Texte de lecture
Première femme professeure permanente à l’Institut des hautes études scientifiques, la mathématicienne Laure Saint-Raymond, 49 ans, est mère de six enfants. Après nous avoir donné son accord pour participer à la rubrique « Vie de parents », elle a regardé la liste des questions habituellement posées. « Le questionnaire m’a mise extrêmement mal à l’aise », nous a-t-elle écrit.
« La pire chose que votre enfant vous ait dite », « votre meilleure qualité de parent »… L’emploi des superlatifs lui semblait déplacé. Il y a quoi, entre le meilleur et le pire ? Pour elle, les questions étaient trop fermées. « Cela manque de nuances, et ça suppose qu’on a un retour immédiat sur ce qu’on fait, dit, propose, autorise, interdit… »
Scientifiquement, ce n’était pas très rigoureux. Elle nous a donné rendez-vous à l’Académie des sciences, dont elle est membre, pour nous donner ses réponses à d’autres questions.

Section des données

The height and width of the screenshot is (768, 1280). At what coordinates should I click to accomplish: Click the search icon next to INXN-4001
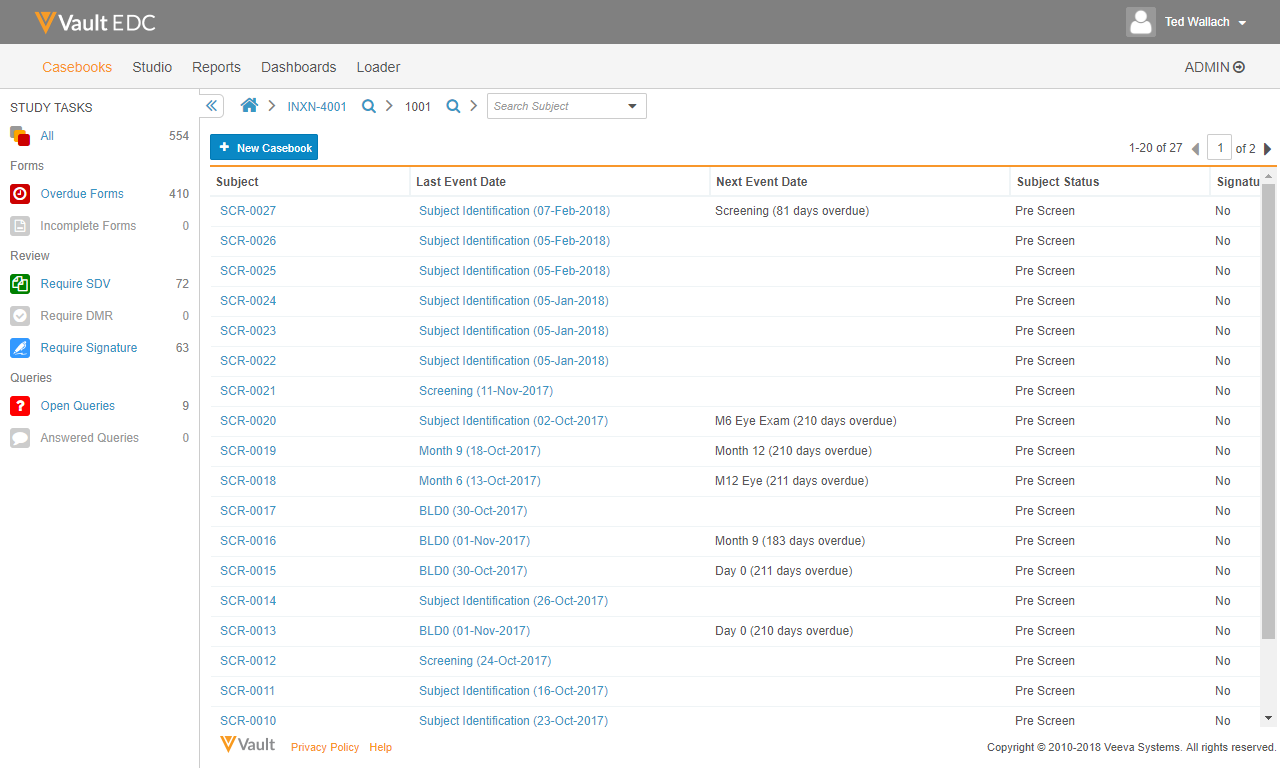coord(369,106)
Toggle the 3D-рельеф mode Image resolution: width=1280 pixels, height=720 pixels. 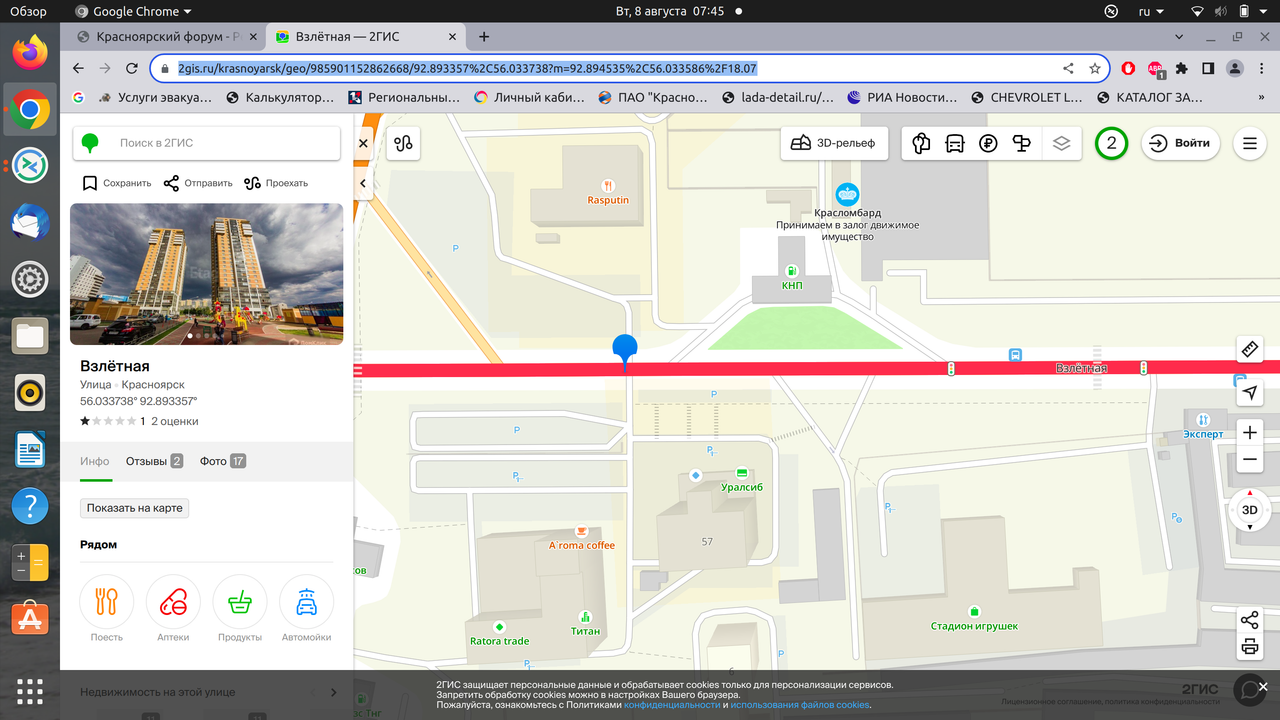click(834, 143)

Tâches et exercices
1. Recopiez à l'identique le passage du texte sur Laure Saint-Raymond qui commence à « Scientifiquement, ce n’était » et s'achève à « à d’autres questions. ».
2. D'après le texte sur Laure Saint-Raymond, où la mathématicienne a-t-elle donné rendez-vous pour livrer ses réponses à d'autres questions ?
3. Poursuivez le texte sur Laure Saint-Raymond à la suite de sa dernière phrase.

Réponses par tâche
1.
Scientifiquement, ce n’était pas très rigoureux. Elle nous a donné rendez-vous à l’Académie des sciences, dont elle est membre, pour nous donner ses réponses à d’autres questions.

2. À l'Académie des sciences, dont elle est membre.

3.
On n’élève pas les premiers comme les derniers. Déjà, parce que j’ai eu mon premier enfant à 24 ans, et on n’est pas la même personne qu’à 50 ans. En tant que parent, on change aussi. Pour l’aîné, on suit à la lettre le calendrier de la diversification alimentaire. Le dernier, il prend des frites dans les assiettes de ses frères et sœurs à 6 mois. L’aîné, s’il fait de la musique, on veille à ce qu’il fasse ses gammes tous les jours. Pour le dernier, on comprend qu’il faut choisir ses combats, et on ne se met plus les mêmes priorités, ce qui fait dire aux aînés que les derniers sont des chouchous.
Je suis moi-même l’aînée d’une famille de sept enfants, et je sais qu’on n’a pas la même relation à l’adulte quand on arrive en premier ou en dernier. Pour l’aîné, il y a une forme de culpabilité si on n’entre pas dans ce que l’on croit être attendu de ses parents. Les plus jeunes se sentent plus libres. Les aînés vivent sous le regard des adultes, tandis que les plus jeunes peuvent prendre exemple sur les aînés. Nous nous en sommes particulièrement rendu compte pendant le confinement : le plus jeune était exposé aux aînés, qui faisaient leur travail de médecine ou de droit.
Il y a moins d’écart d’âge entre mon fils aîné et mon dernier frère qu’entre mon dernier frère et moi. On forme une espèce de tribu ! Dans ma famille, on a cette culture d’être proches, de se voir, de passer du temps ensemble… Cette proximité est une force aussi bien au quotidien que dans les épreuves de la vie.